» **WHAT IS EXPECTED**
Every line from the one with "Task: Go to first page button 首" through the end of the entries below should be written out exactly; the pictures should not.

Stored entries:
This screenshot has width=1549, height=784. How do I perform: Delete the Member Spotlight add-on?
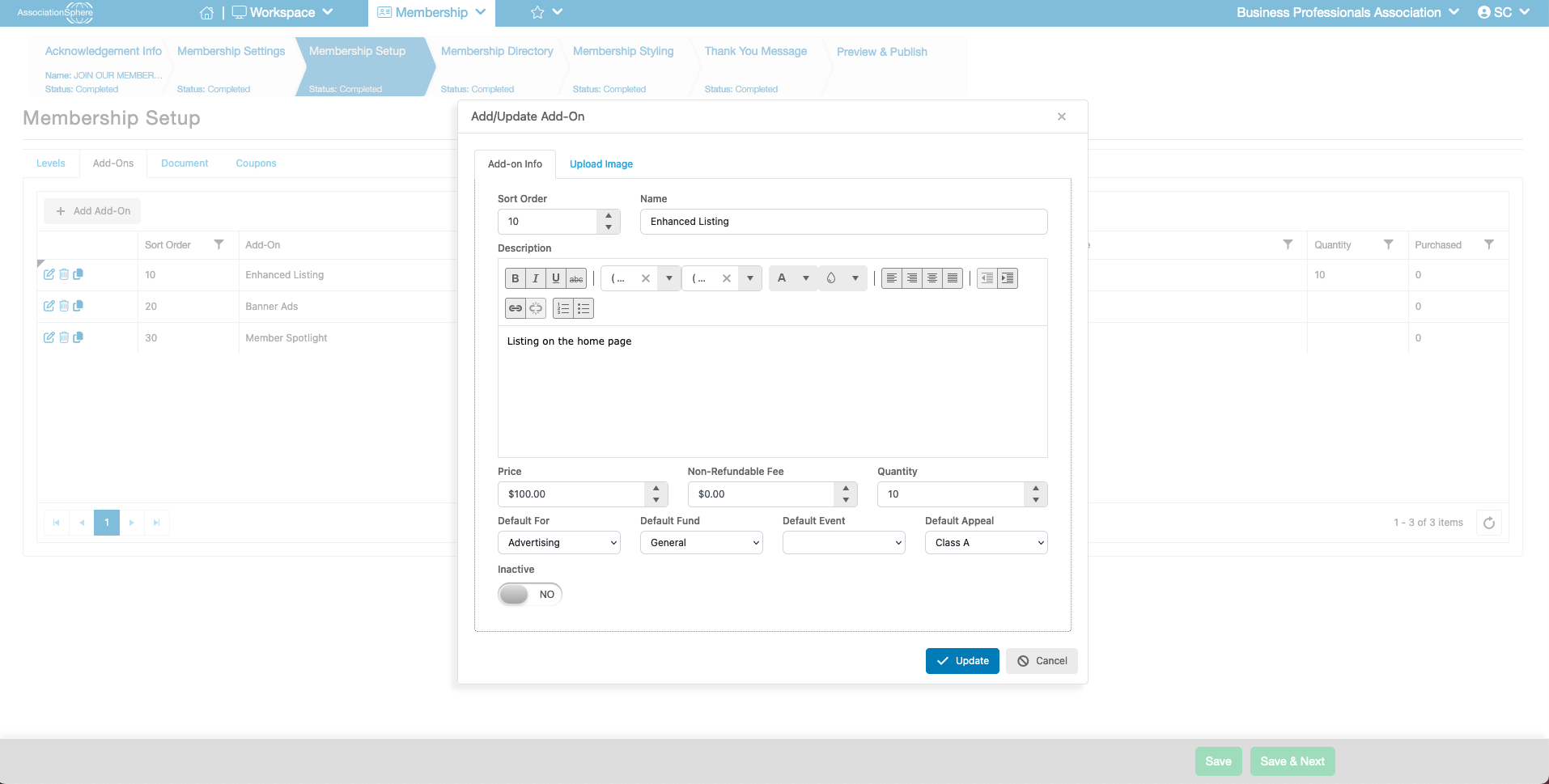[64, 337]
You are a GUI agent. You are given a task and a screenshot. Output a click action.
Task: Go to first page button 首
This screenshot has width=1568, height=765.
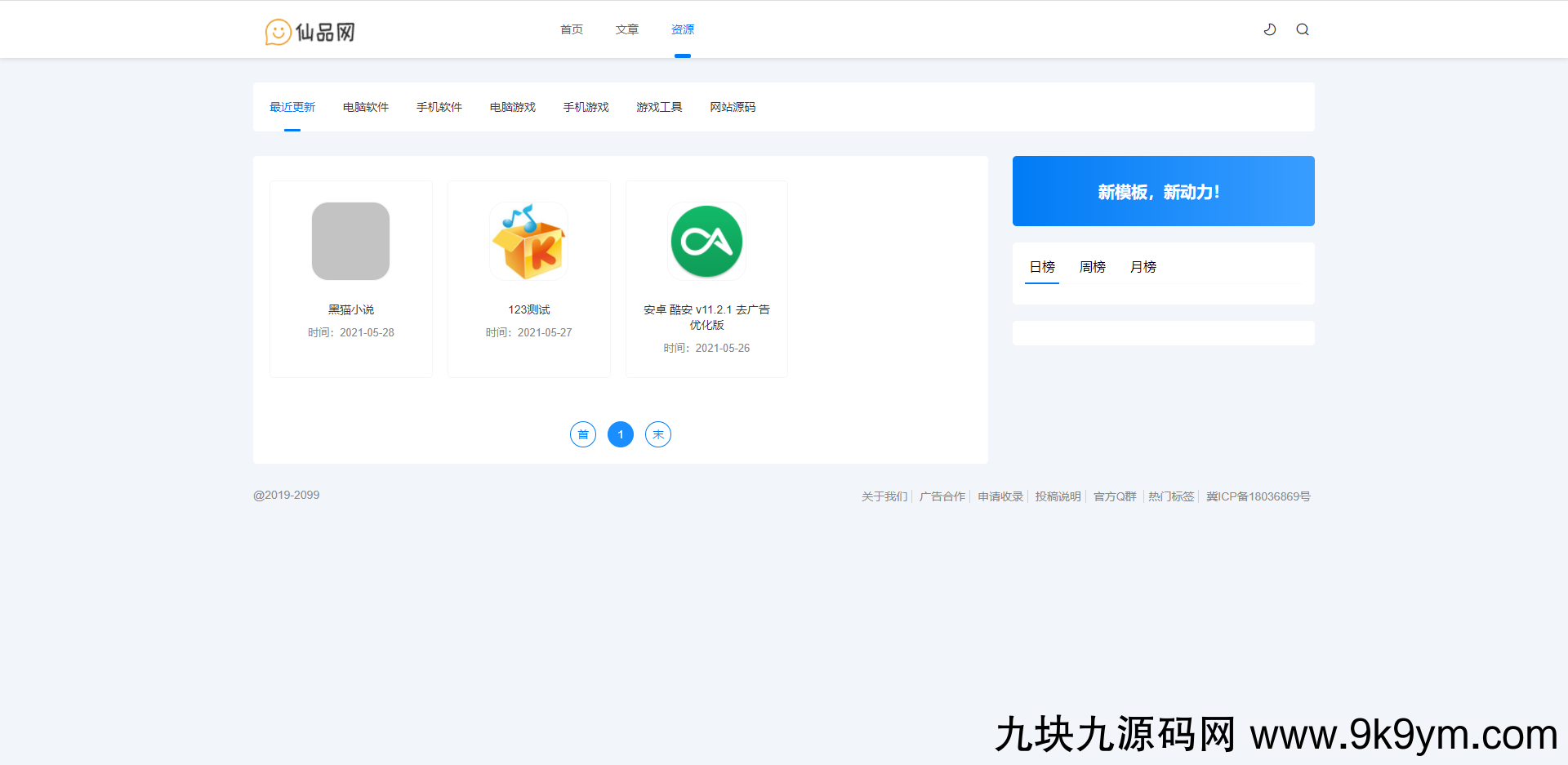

» **SOLUTION**
Task: Go to first page button 首
This screenshot has width=1568, height=765.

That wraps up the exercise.